Anyways, the first thing we have to know about a stack implementation is that it grows. This is not strictly correct, but it is the best way to see it now. What this means is that we can implement the stack in two different ways:

  • We can make the stack grow up, towards the high memory addresses
  • We can make the stack grow down, towards the low memory addresses

Most processors nowadays makes the stack grow down, or allow us to chose the model we prefer. The only architecture I know it grows the stack up is PA-RISC. What does this means, well, this just means that, whenever you push a value in the stack, the Stack Pointer is decremented and, whenever you pop a value from the stack, the Stack Pointer gets incremented.

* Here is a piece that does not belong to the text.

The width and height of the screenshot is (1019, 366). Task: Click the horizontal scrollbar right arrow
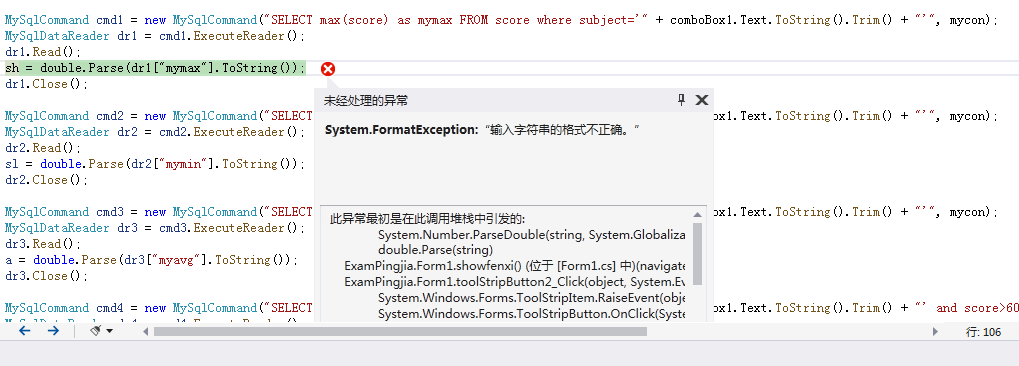point(935,332)
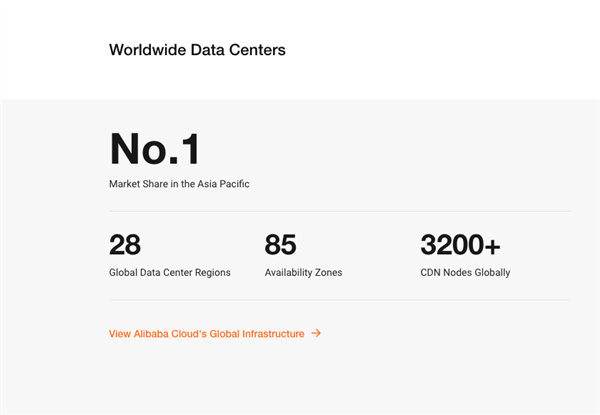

The second thing we have to know about a stack implementation is where the Stack Pointer points. There are two ways of doing this. You (actually the processor designer) can decide that the Stack Pointer points to the last used position in the stack, or you can decide that the Stack Pointer points to the last free position in the stack. For Intel processors the Stack Pointer always points to the last used stack position.

With all this information we can now figure out how to implement the PUSH and POP instructions

             SP First Free               SP Last Used
Grow Down     PUSH V                      PUSH B
              MOV [SP], V                SUB SP, WS
              SUB SP, WS                 MOV [SP], V

              POP V                      POP V
              ADD SP, WS                 MOV V, [SP]
              MOV V, [SP]                ADD SP, WS
Grow Up       PUSH V                     PUSH B
              MOV [SP], V                ADD SP, WS
              ADD SP, WS                 MOV [SP], V

              POP V                      POP V
              SUB SP, WS                 MOV V, [SP]
              MOV V, [SP]                SUB SP, WS

In the table above, V represents the value we want to store in the stack, and WS is the default processor word size in bytes (check the Programming for Wannabees. Part III. Your first Shell Code for details). SP is the stack pointer (usually a special register, and the [] operator means that we want to access the contents of the address pointed by whatever we put inside the []. This is called indirect addressing, but… we haven’t talked about addressing so far, so, just remember it allows to access the content of a memory position.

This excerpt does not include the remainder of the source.